Concerns over the cumulative impact of late-night openings has put paid to a Camden Town pub’s desire for longer hours at its beer garden.
The Ice Wharf on Jamestown Road asked the council if it could keep the garden open until 11pm on Thursdays to Saturdays, and emptied of drinkers by 11.30pm. Currently it is cleared of customers by 9.30pm on those days.
Lawyer Nigel Connor for owners Wetherspoons said the pub had proved it could open the garden later with success.
The venue also applied for extra time for on and off sales on Sundays to Wednesdays, instead of the current 10am to 11.30pm. It wanted to serve alcohol from 9am.

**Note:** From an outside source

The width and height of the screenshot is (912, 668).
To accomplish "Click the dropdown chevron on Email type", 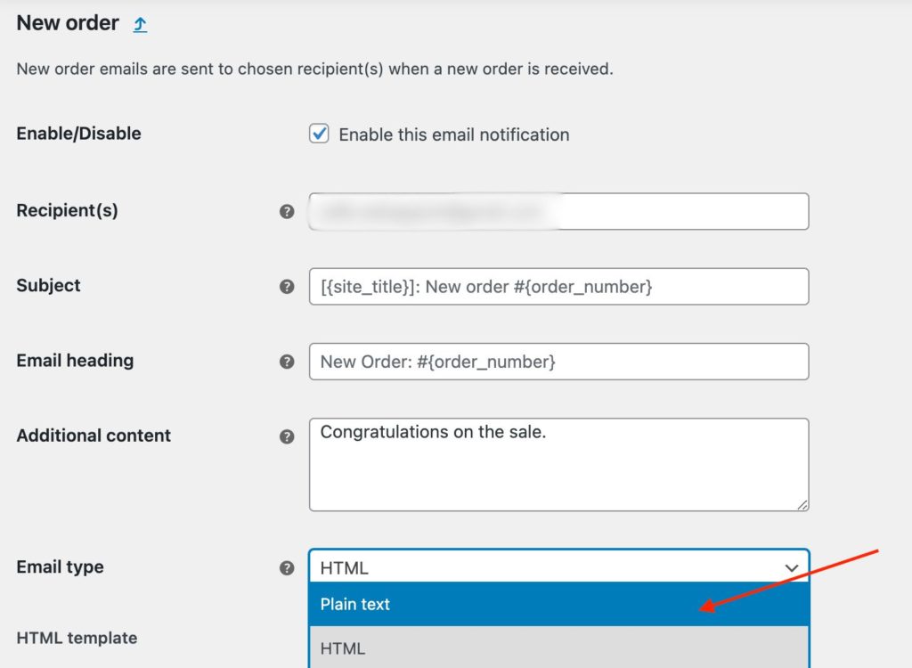I will 791,567.
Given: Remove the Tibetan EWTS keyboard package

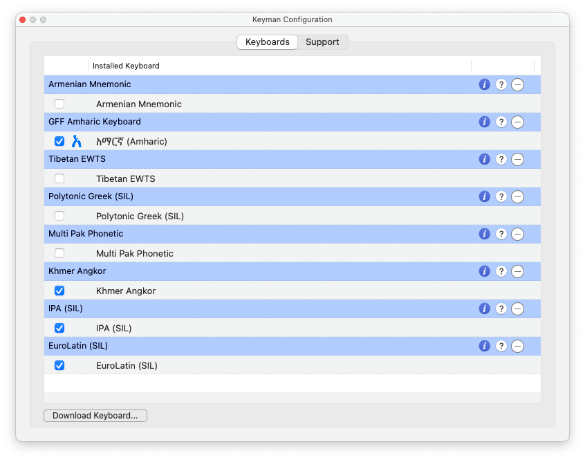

The pub can already sell alcohol from 9am on Thursdays to Saturdays, and it is licensed until 1.30am on those days.
Connor said it is not a big money spinner for the company and most early customers want coffee or breakfast.
Dennis Viechweg, from the licensing authority, said there was no objection to extending the hours of drinking in the morning, but it was possible that drinking outside until 11.30pm could have an impact on the area.
He said the council’s policy was to oppose late hours because of the cumulative impact zone in Camden Town.
Patricia Thomas from the Harmood, Clarence, Hartland Residents’ Association said: “The area is known as very noisy and difficult.”
Tenants and Residents of Camden Town (TRACT) said: “The beer garden is a significant cause of disturbance and anti-social behaviour, wtih noise generated by crowds of inebriated customers and significant littering of the canal.
“It is completely unacceptable to local residents that the beer garden is allowed to open past 9.30pm.”
Connor told the licensing panel: “We are not aware of any concerns raised by residents on the start of sale of alcohol from 9am on Thursdays to Saturdays.”
He said the sales for that hour were £300 over four weeks, so were “extremely limited”.
He explained that although the beer garden can already open late from Wednesday to Sundays, the pub already closes at 10pm and is cleared by 10.30pm “on a voluntary basis”.
“We have no intention to cause problems to residents,” he said, and added that the impact of coronavirus meant the pub is “currently operating at 80 per cent”.
He went on: “We haven’t had any issues raised by neighbours about the longer extended hours we trade earlier in the week and think that’s significant.”
Police got in contact during lockdown when the pub was shut because people were using the beer garden.
Connor said the company fenced it off to stop people getting in and causing problems and staff came to clear litter away.
He said anti-social behaviour happens after the pub is closed.
During the panel’s deliberations in public, councillor Oliver Lewis (Highgate) said he did not think he had “heard enough” to make an exception under the cumulative impact zone policy.
Panel chair Leo Cassarini said: “I don’t see, when adding extra hours where the capacity of the venue will be increased, how you can make an argument it won’t have an impact.”
The licensing panel (24 August) turned down the application but encouraged the venue to continue working with the police on ways to manage the outside space.